Kafka should be always available for the producer to push data. Kafka is used as a buffer (hey — it’s a messaging/queueing system, so it’s obvious). Consumer of the stored data may not be immediately available to take it, however should be able to read it as soon as it’s available. In Kafka client configuration we have bootstrap servers and on the brokers’ side we have advertised listeners. Client connects to the first alive broker from the connection string. This broker fetches a list of all alive brokers from Zookeeper and passes it to the client. You may contact one broker and get a list of many. What’s more — advertised listeners may have different host names not matching with the bootstrap server. In the connection string you may have “kafka-cluster-primary:9092,kafka-cluster-secondary:9092” and load balanced entries of kafka-cluster-primary and kafka-cluster-secondary. Load balancer would redirect TCP/IP traffic to the brokers of primary and secondary cluster. There is something like data locality. If you are in DC2 (secondary) it doesn’t make sense to push data to kafka-cluster-primary in DC1. You can configure DNS resolving of kafka-cluster-primary to point to DC1 cluster for DC1 clients and to DC2 cluster for DC2 clients. Cool, isn’t it?

Now, my Kafka producer in DC1 wants to publish some data in DC1. There is a consumer interested in this data in DC2. We need Mirror Maker or any other Kafka consumer+producer acting as a synchronization mechanism between DCs. We have one-way synchronization DC1 to DC2. What if we have other producer of the same data type in DC2 and another consumer in DC1? We need to synchronize DC2 with DC1. Won’t we get a loop? DC1-DC2-DC1-DC2-.. No, we just need to add in Kafka headers source of the synchronized message. If the synchronizer in DC2 sees that the message was synchronized from DC1 to DC2 it won’t send it back to DC1.

With Mirror Maker(s) you may decide which topics you want to replicate and which not, so you minimize network traffic.
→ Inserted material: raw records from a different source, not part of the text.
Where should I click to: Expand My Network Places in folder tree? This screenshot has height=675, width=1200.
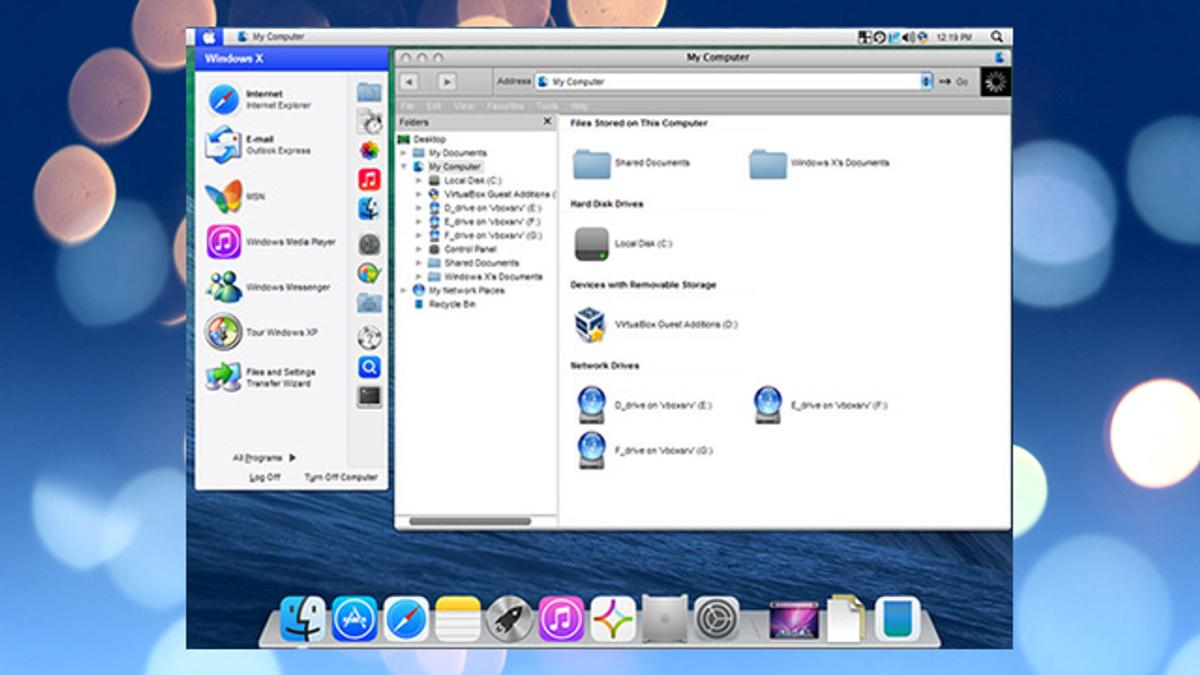(404, 290)
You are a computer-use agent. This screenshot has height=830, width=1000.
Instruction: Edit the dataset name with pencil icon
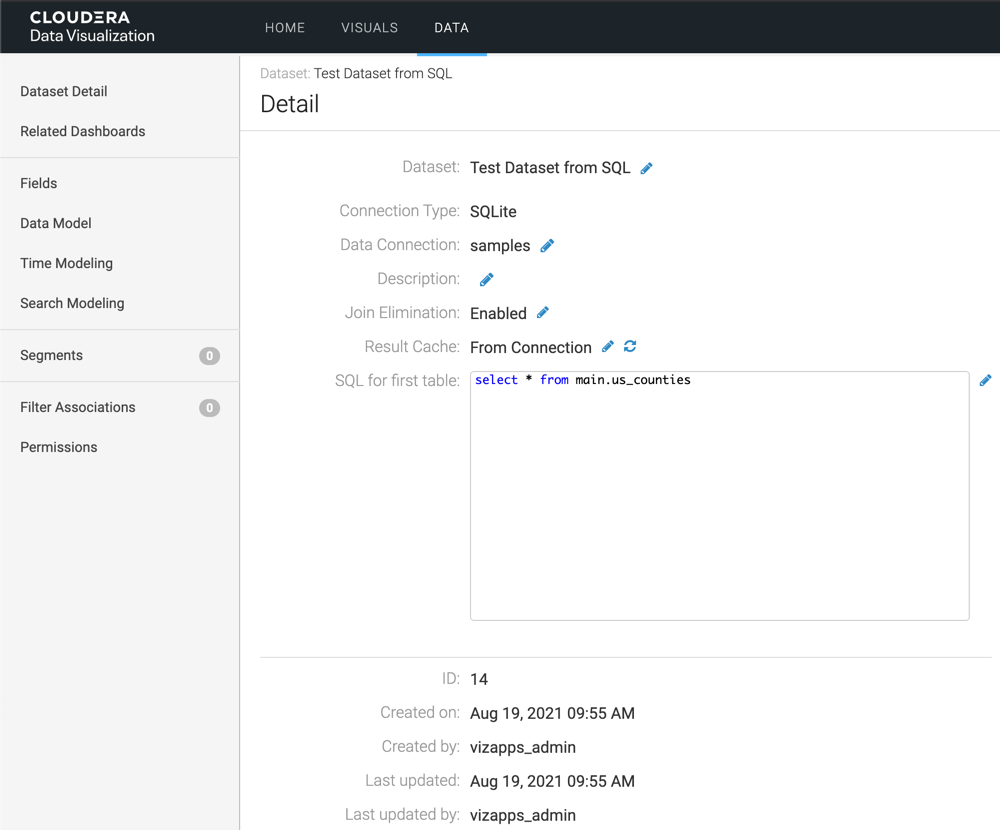coord(647,168)
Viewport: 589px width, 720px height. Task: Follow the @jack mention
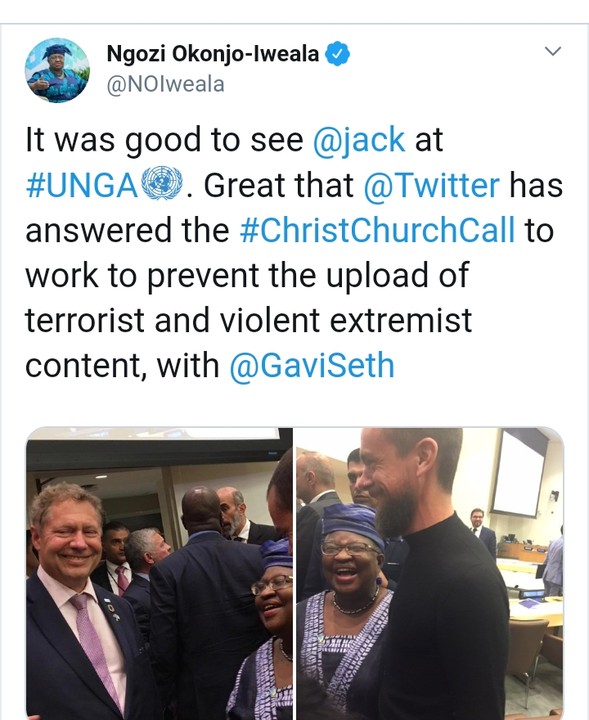click(359, 140)
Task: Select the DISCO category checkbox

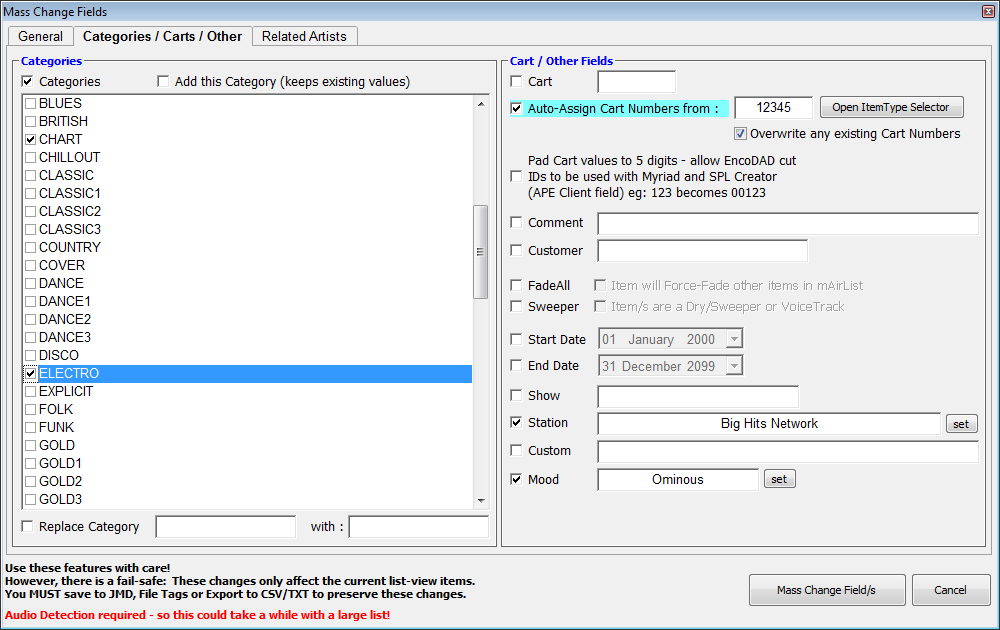Action: point(31,355)
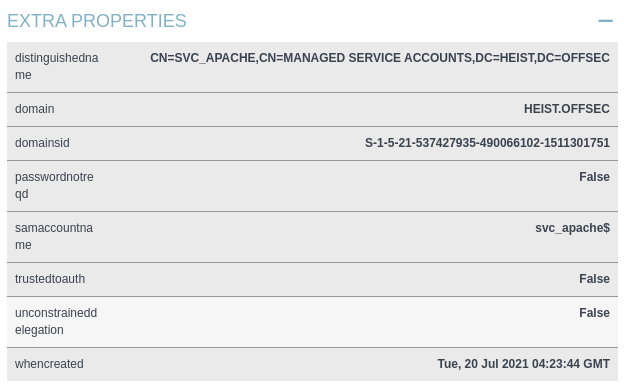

If you have a 5 node clusters across DCs then on the broker side you have min.insync.replicas=4. You can’t have 3 because you have 2 nodes in DC1 and 3 in DC2. With value 3 it would be possible that data is not copied into other DC. On the client side you have acks=all. It means that what is pushed by the producer may be copied 3 times more to the other data center. Now if you have 2 clusters and Mirror Maker you consume from DC1 broker, push to DC2 broker and inside DC2 network the data is replicated. The bandwidth usage is really reduced. You can use acks=1, but it’s too risky (unless you can lose data).

Kafka on Kubernetes

You can have a Kafka cluster created on Kubernetes with overlay network spanned across 2 DCs. It can be created even with k8s Operator (https://operatorhub.io/operator/banzaicloud-kafka-operator, https://operatorhub.io/operator/strimzi-kafka-operator) or Helm chart (https://bitnami.com/stack/kafka/helm). Red Hat sells rebranded Strimzi (https://www.redhat.com/en/resources/amq-streams-datasheet) but not for the clients coming from the street. Bitnami didn’t want to sell me commercial support last year. Traditional Big Data (Hadoop) vendors provide commercial support because Kafka is used as a cool transport layer. And of course there is the cloud with multi-region replication and data encryption at rest. If you are not bound to the Danish war law anymore you can go with the cloud.